Washington, Apr 28 (UNI) White House and Pentagon officials, and particularly Vice President Dick Cheney, were determined to attack Iraq from the first days of the Bush administration, long before the September 11, 2001 attacks, and repeatedly stretched available intelligence to build support for the war, says former CIA Director George J Tenet.

The Washington Post, quoting from his new book 'At the Center of the Storm,' says although Mr Tenet does not question the threat Saddam Hussein posed or the sincerity of administration beliefs, he recounts numerous efforts by aides to Mr Cheney and then-Defense Secretary Donald H Rumsfeld to insert "crap" into public justifications for the war.

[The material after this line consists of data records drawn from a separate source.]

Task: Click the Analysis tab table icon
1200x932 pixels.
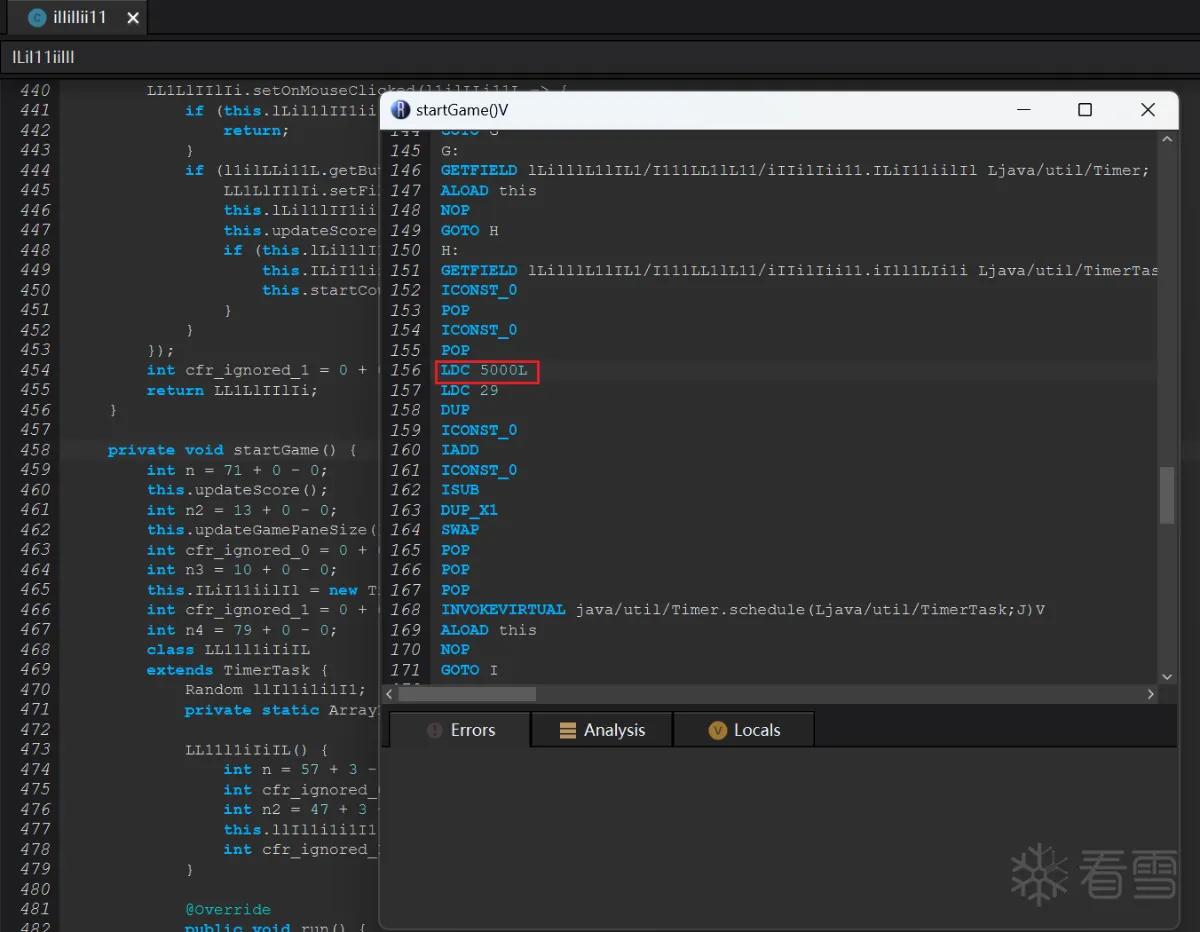Action: coord(567,730)
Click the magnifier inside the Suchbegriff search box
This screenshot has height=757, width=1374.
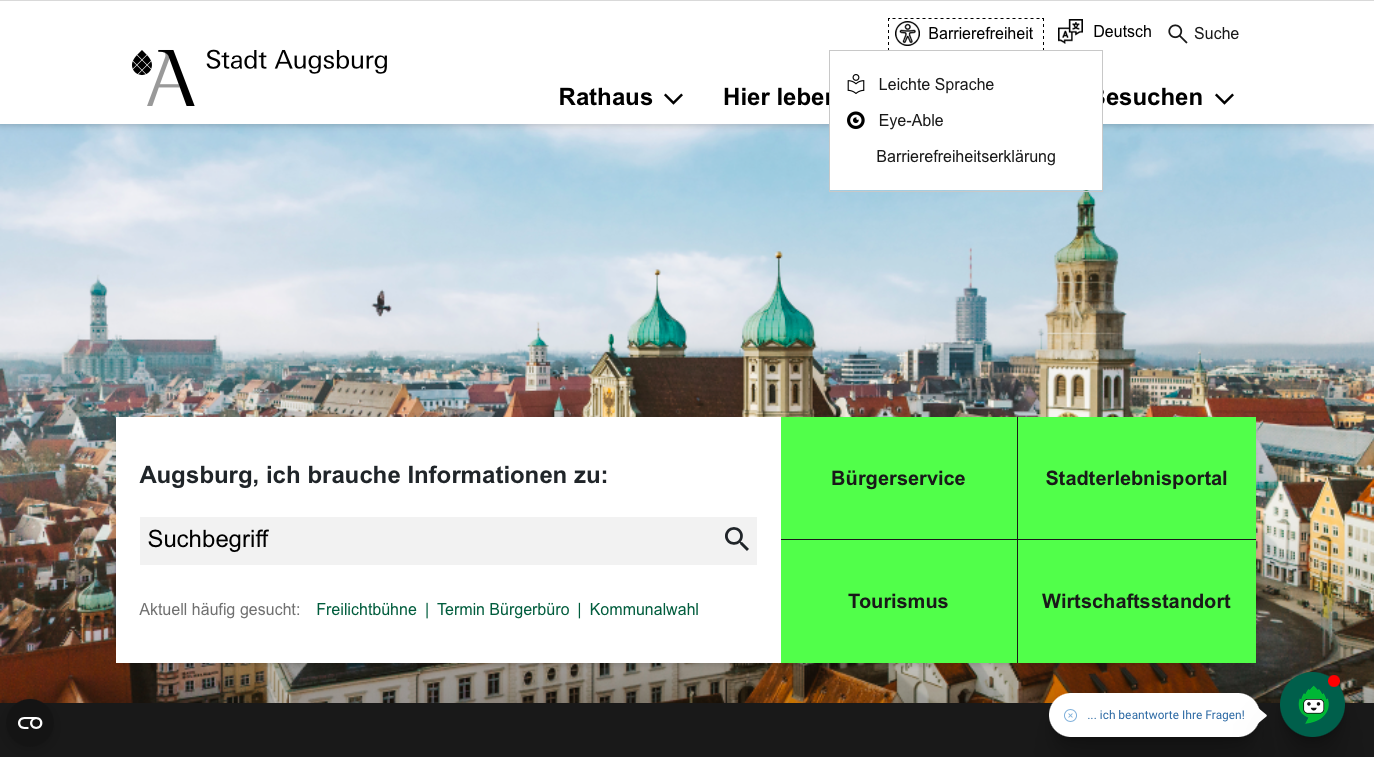pos(737,539)
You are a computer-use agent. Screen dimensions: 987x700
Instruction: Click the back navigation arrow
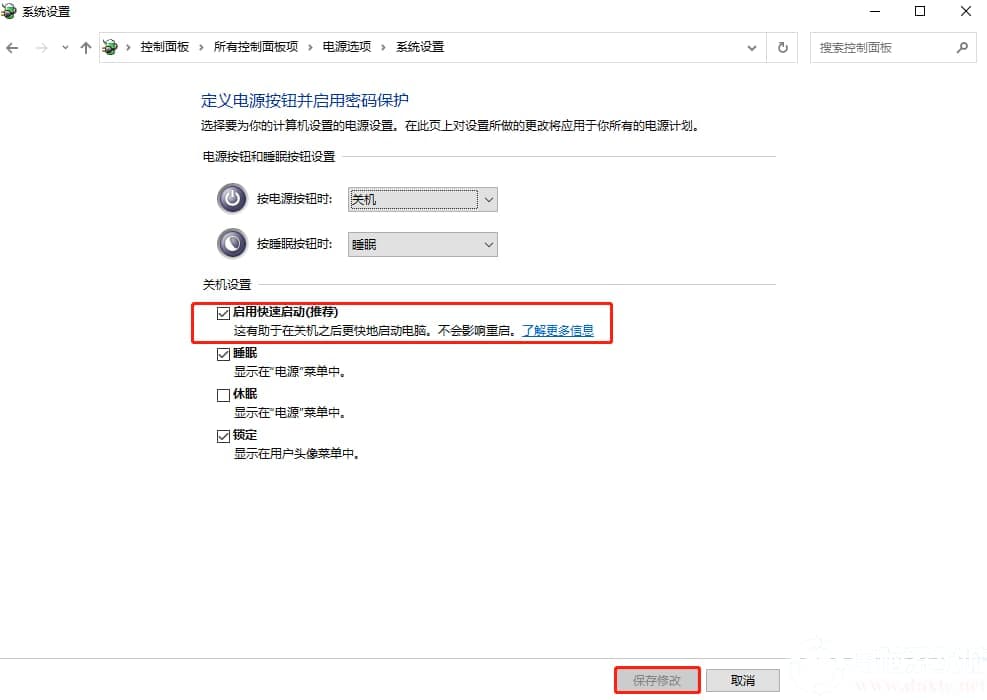[12, 47]
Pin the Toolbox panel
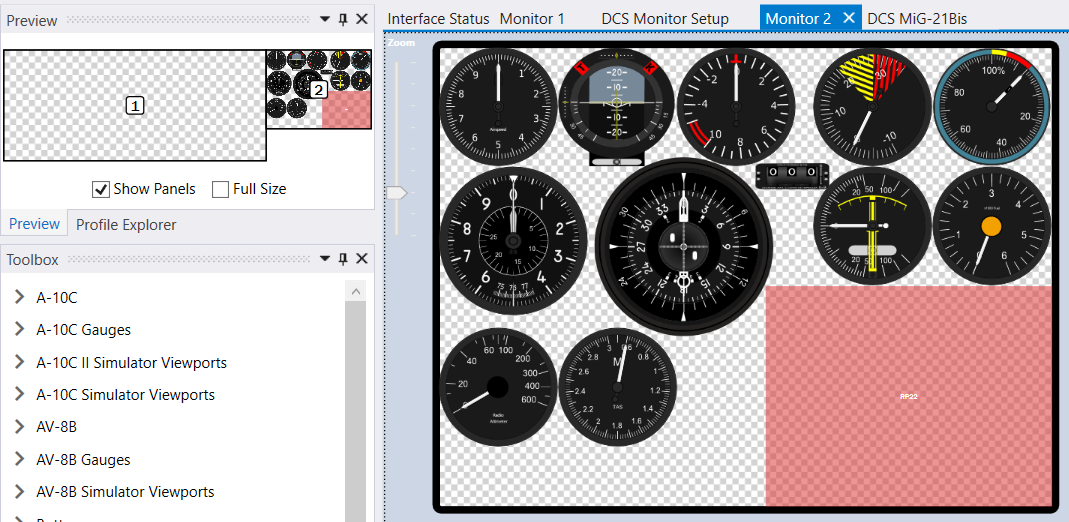 tap(343, 259)
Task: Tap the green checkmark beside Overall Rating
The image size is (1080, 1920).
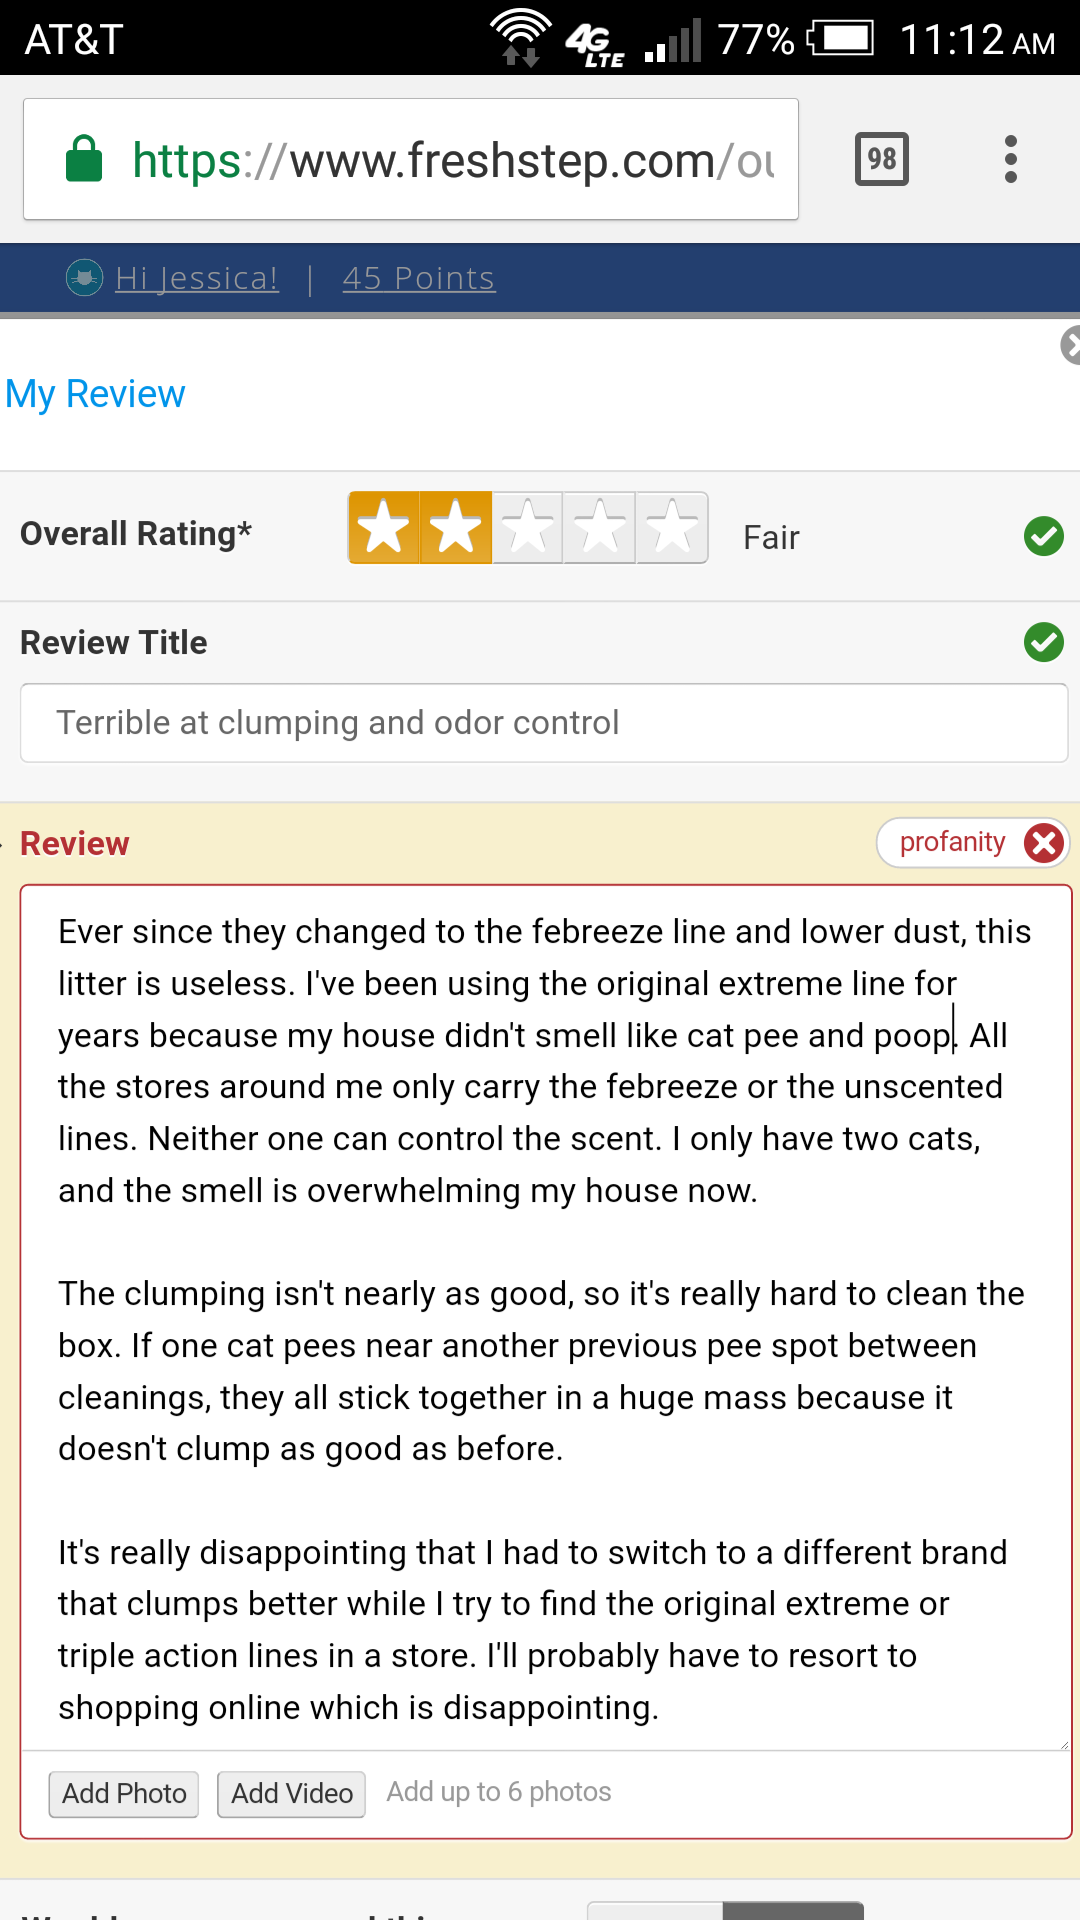Action: [x=1043, y=536]
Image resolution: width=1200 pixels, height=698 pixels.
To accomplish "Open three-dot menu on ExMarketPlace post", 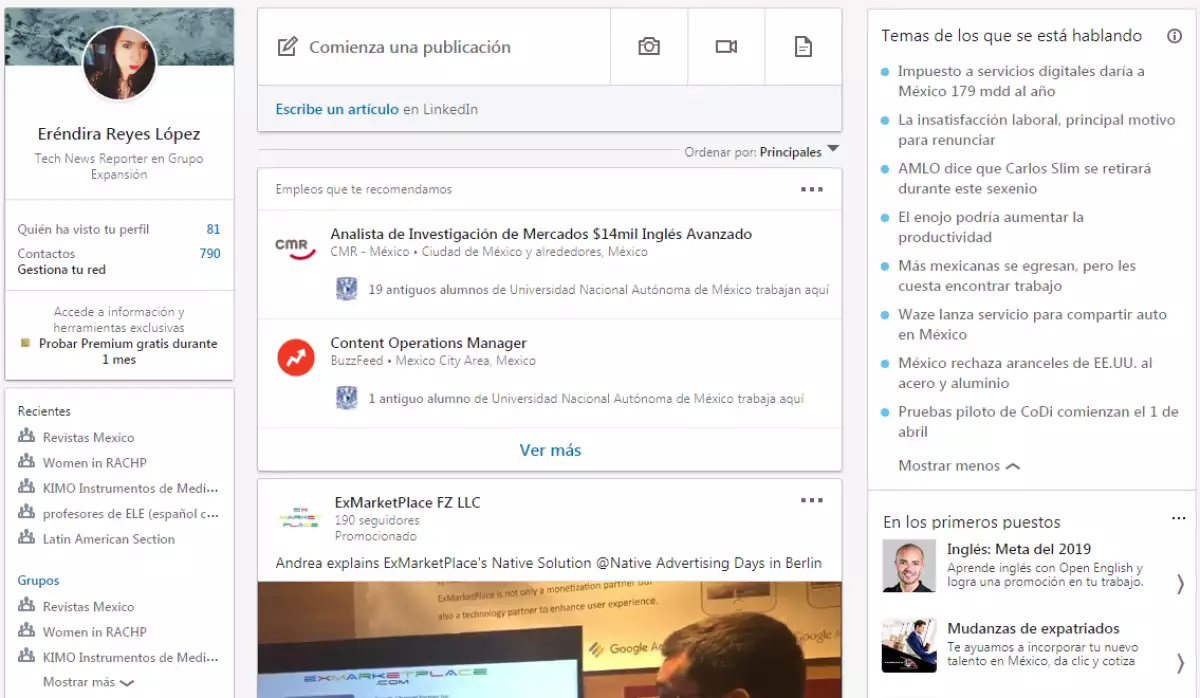I will click(811, 500).
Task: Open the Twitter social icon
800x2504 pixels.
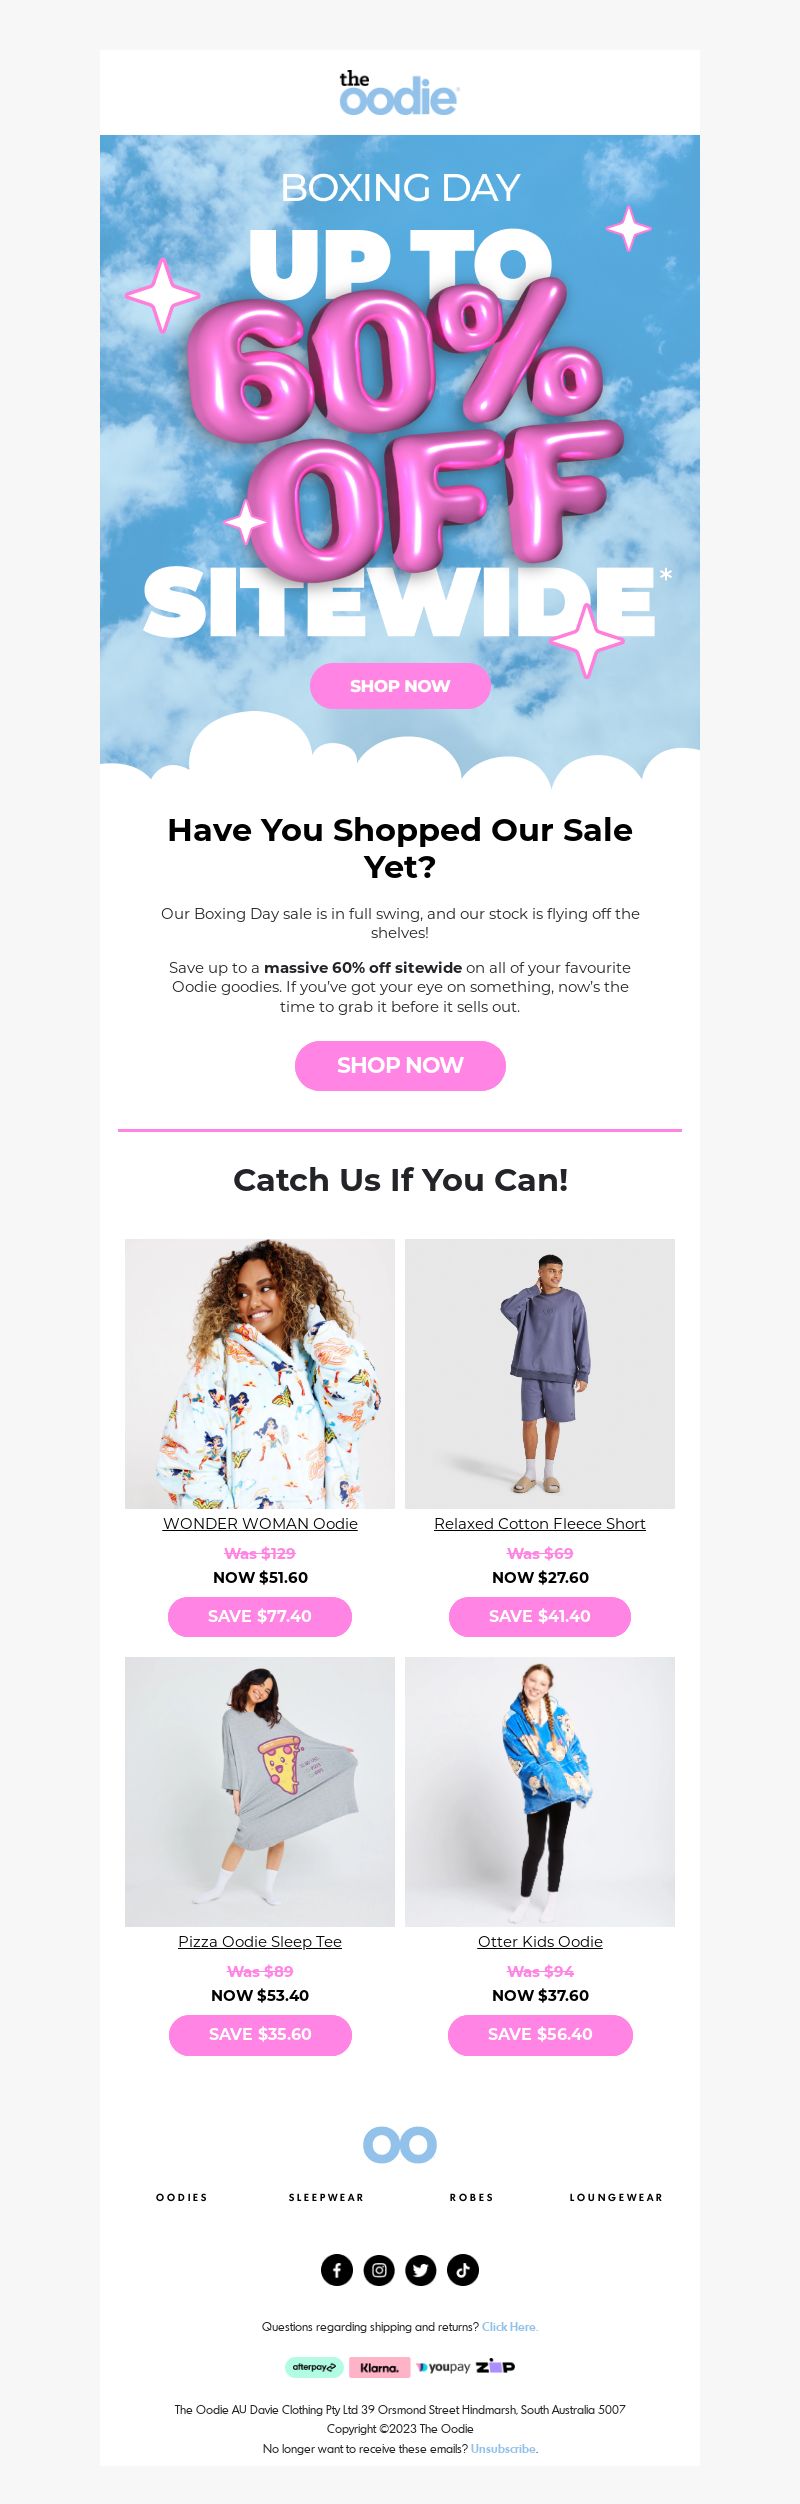Action: pyautogui.click(x=421, y=2270)
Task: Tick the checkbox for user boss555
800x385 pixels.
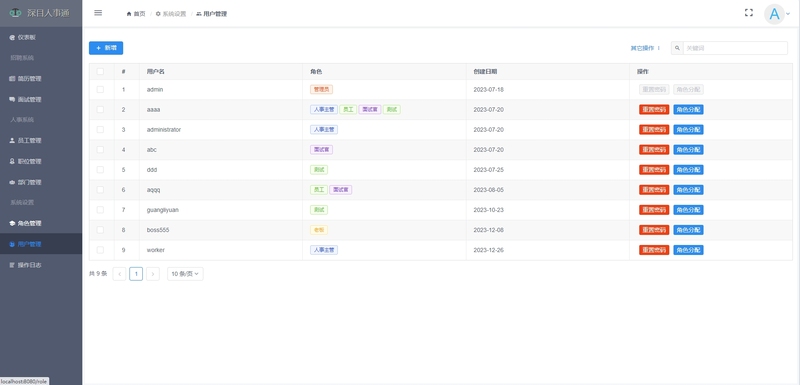Action: (x=100, y=230)
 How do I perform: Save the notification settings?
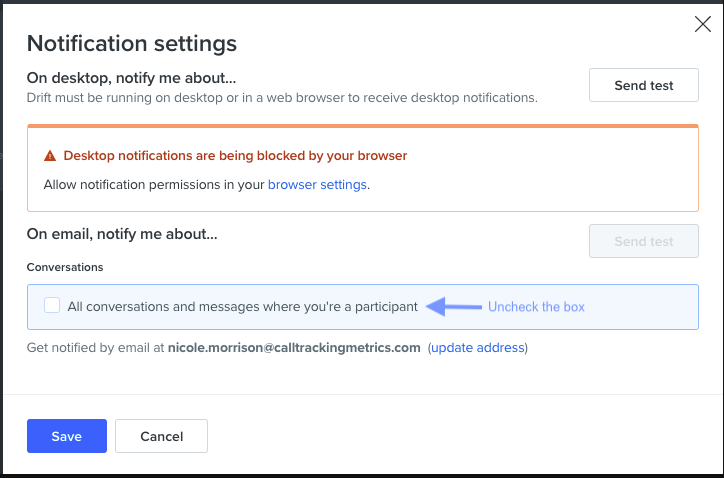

It says Mr Tenet also describes an ongoing fear within the intelligence community of the administration's willingness to "mischaracterise complex intelligence information." ''There was never a serious debate that I know of within the administration about the imminence of the Iraq threat. The debate "was not about imminence but about acting before Saddam did.'' In their threat briefings for the incoming Bush administration in late 2000, Mr Tenet writes, CIA officials did not even mention Iraq.

But Mr Cheney, he says, asked for an Iraq briefing and requested that the outgoing Clinton administration's defense secretary, William S Cohen, provide information on Iraq for Bush.

A speech by Mr Cheney in August 2002 "went well beyond what our analysis could support," Mr Tenet writes. The speech charged, among other things, that Hussein had restarted his nuclear programme and would "acquire nuclear weapons fairly soon . . . perhaps within a year." Caught off-guard by the remarks, which had not been cleared by the CIA, Mr Tenet says he considered confronting the Vice President on the subject but did not.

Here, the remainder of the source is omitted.